> _WHAT IS REQUIRED_
An exact transcription of the entries is required, with no images included.

> _DATA RECORDS_
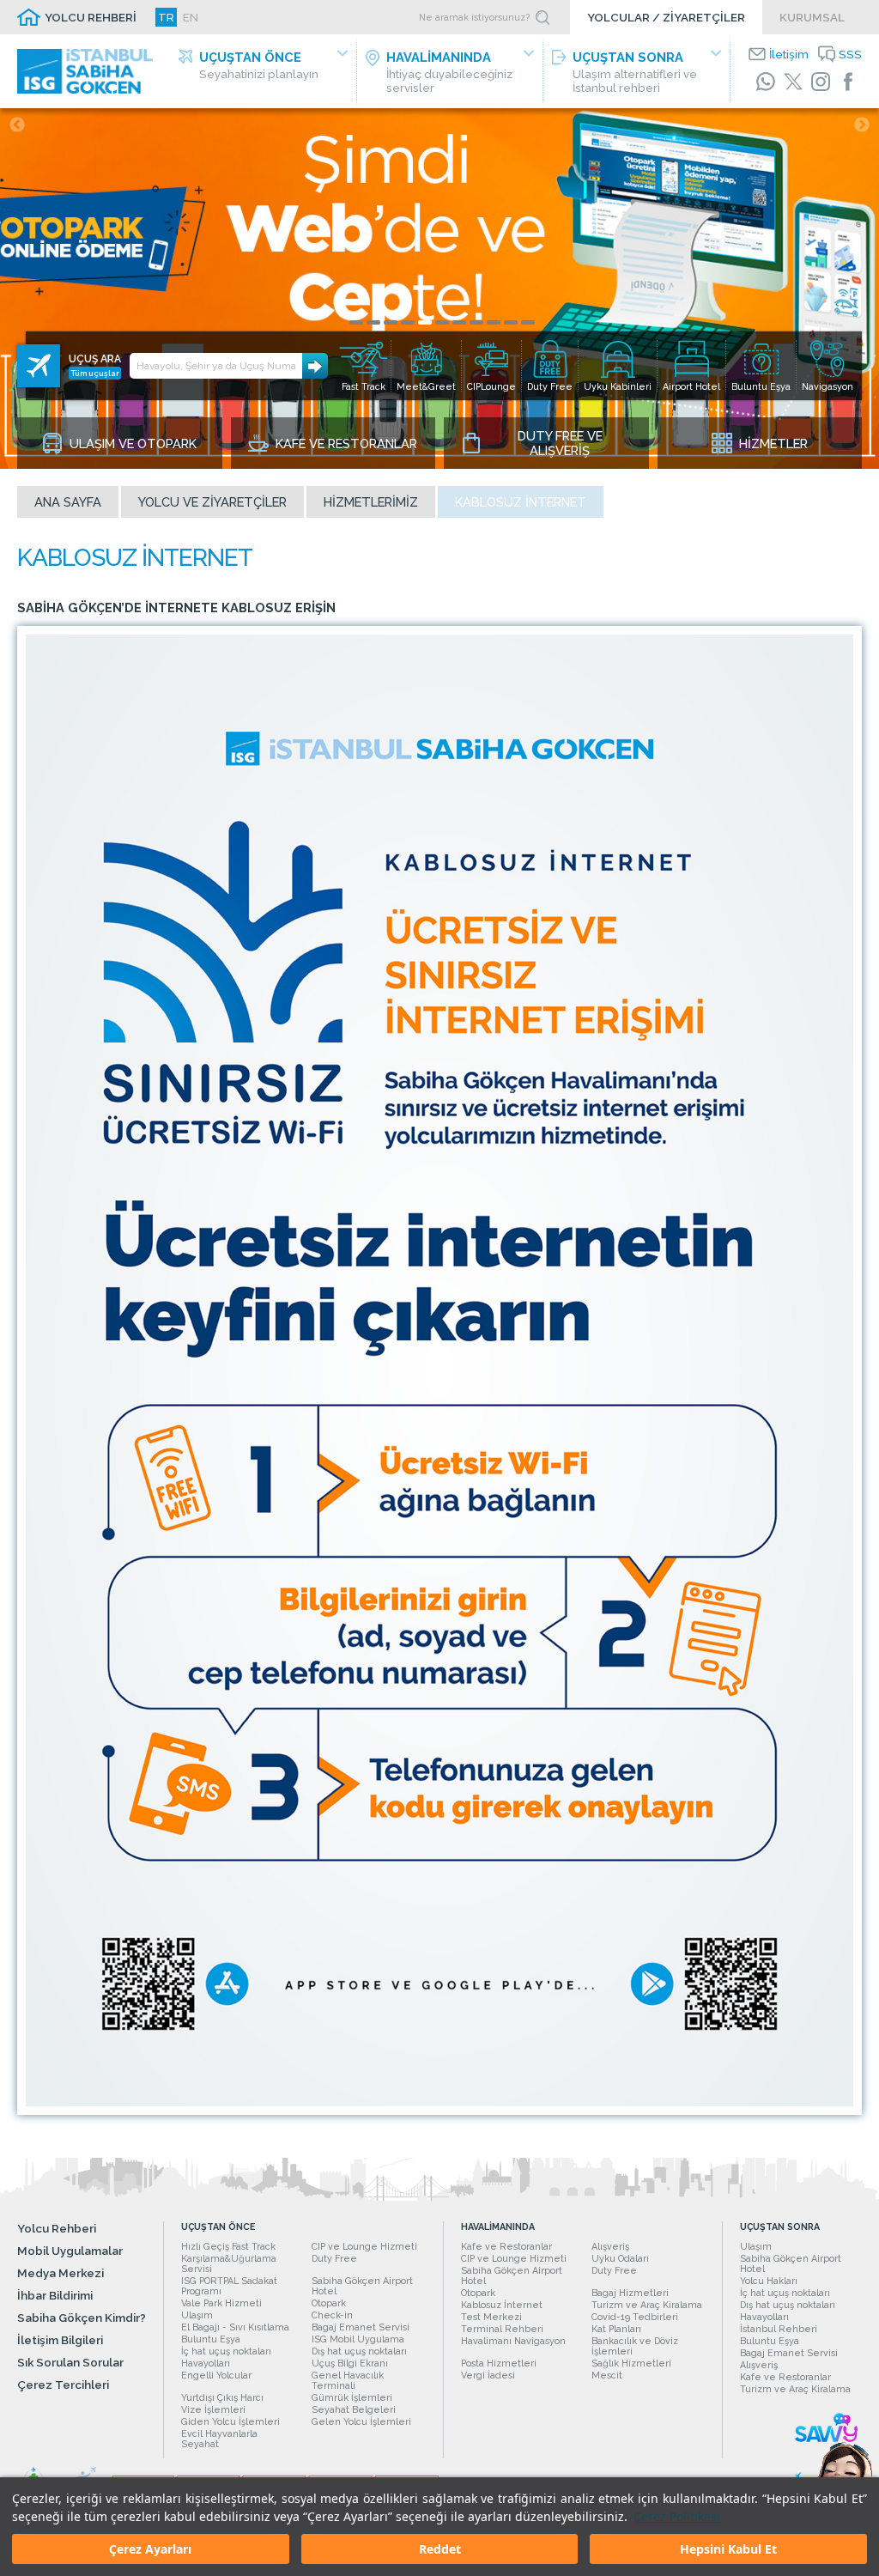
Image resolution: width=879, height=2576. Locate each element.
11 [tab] (528, 322)
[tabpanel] (439, 288)
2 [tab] (373, 322)
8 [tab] (476, 322)
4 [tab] (408, 322)
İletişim (789, 54)
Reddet (440, 2549)
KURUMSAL (812, 17)
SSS (850, 54)
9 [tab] (493, 322)
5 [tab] (425, 322)
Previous (17, 125)
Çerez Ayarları (150, 2549)
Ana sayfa (67, 502)
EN (190, 17)
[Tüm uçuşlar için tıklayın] (38, 365)
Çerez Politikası (676, 2516)
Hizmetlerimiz (371, 502)
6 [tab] (442, 322)
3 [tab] (390, 322)
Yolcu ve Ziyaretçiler (212, 502)
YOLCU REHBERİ (90, 17)
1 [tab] (356, 322)
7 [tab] (459, 322)
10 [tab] (511, 322)
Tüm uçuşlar (95, 373)
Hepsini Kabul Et (728, 2549)
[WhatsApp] (765, 81)
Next (861, 125)
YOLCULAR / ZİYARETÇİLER (666, 17)
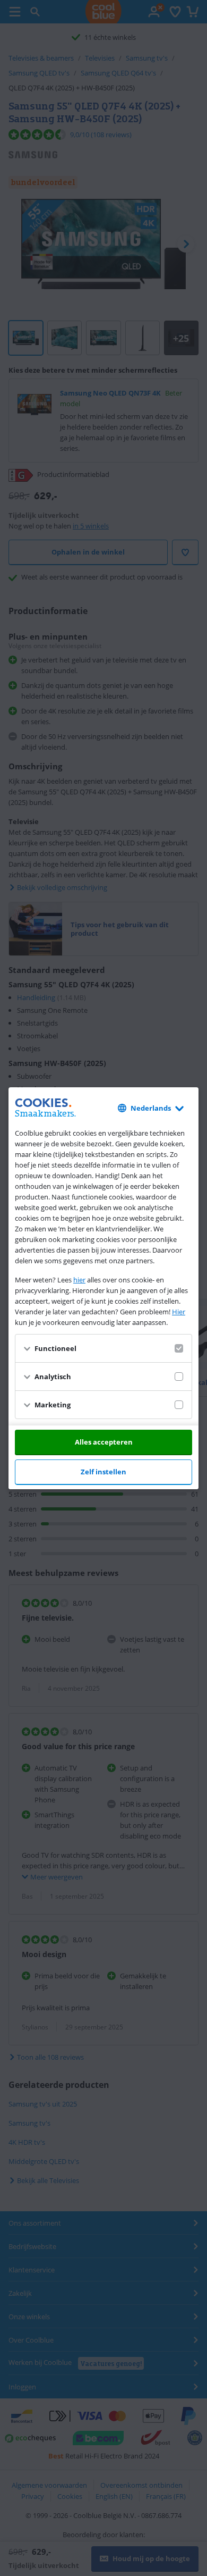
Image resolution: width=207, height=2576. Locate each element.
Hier (178, 1311)
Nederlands (151, 1108)
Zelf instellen (103, 1471)
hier (79, 1280)
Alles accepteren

> _WRITTEN ANSWER_
Image resolution: width=879, height=2576. Locate each element.
11 [tab] (528, 322)
[tabpanel] (439, 288)
2 [tab] (373, 322)
8 [tab] (476, 322)
4 [tab] (408, 322)
İletişim (789, 54)
Reddet (440, 2549)
KURUMSAL (812, 17)
SSS (850, 54)
9 [tab] (493, 322)
5 [tab] (425, 322)
Previous (17, 125)
Çerez Ayarları (150, 2549)
Ana sayfa (67, 502)
EN (190, 17)
[Tüm uçuşlar için tıklayın] (38, 365)
Çerez Politikası (676, 2516)
Hizmetlerimiz (371, 502)
6 [tab] (442, 322)
3 [tab] (390, 322)
Yolcu ve Ziyaretçiler (212, 502)
YOLCU REHBERİ (90, 17)
1 [tab] (356, 322)
7 [tab] (459, 322)
10 [tab] (511, 322)
Tüm uçuşlar (95, 373)
Hepsini Kabul Et (728, 2549)
[WhatsApp] (765, 81)
Next (861, 125)
YOLCULAR / ZİYARETÇİLER (666, 17)
Image resolution: width=207, height=2576. Locate each element.
Hier (178, 1311)
Nederlands (151, 1108)
Zelf instellen (103, 1471)
hier (79, 1280)
Alles accepteren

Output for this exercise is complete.